The Senate zeroed out this funding in their version and put the funds into the college funding formula.  The compromise with the House will keep about half of this funding and will create a special commission to look at the issue over the interim.

This week was the last week to pass bills in both chambers, and the very last bill the Senate took up was one that would tweak the forthcoming school accountability system.   Passed in 2015, the new system would rate individual campuses on an A through F grade system.

Changes approved by the Senate early Thursday morning would move certain metrics around, and would compare campuses to similar schools rather than every other school in the state.  It would also require the Commissioner to work with parents, teachers, administrators and other key stakeholders before making changes to the way the state gauges school success.

Also this week, the Senate approved a plan to fix the City of Dallas’ ailing police and fire pension program.  Facing severe shortfalls following years of poor management, the new plan, agreed to by state, local and union officials, would give the city a majority on the governing board while requiring a supermajority of the 11 board seats in order to change benefits or contributions.  Led by Dallas Senators Royce West and Don Huffines in the Senate, lawmakers believe this new plan will keep the fund solvent for the foreseeable future.

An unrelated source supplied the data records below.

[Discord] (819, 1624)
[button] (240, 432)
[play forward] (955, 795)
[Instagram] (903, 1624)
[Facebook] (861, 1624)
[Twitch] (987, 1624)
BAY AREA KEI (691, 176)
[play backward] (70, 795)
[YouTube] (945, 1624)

“Now we provide the City of Dallas the ability to nurture and further develop this pension fund into what we want it to be, a model for not only for the Great State of Texas but also the United States,” said West.  Representative Dan Flynn of Van, who carried the bill in the House, moved to concur with Senate changes to the bill, sending the measure to the Governor’s desk for final approval.

Though it’s too late for new bills to work through the system, there’s still plenty of work left for lawmakers in the waning days of the session.   Lawmakers from both chambers will work through the weekend to hammer out differences between House and Senate versions of bills and present them to their respective bodies for approval.  Any measures not worked out by Monday will have to wait two years for another chance to become law.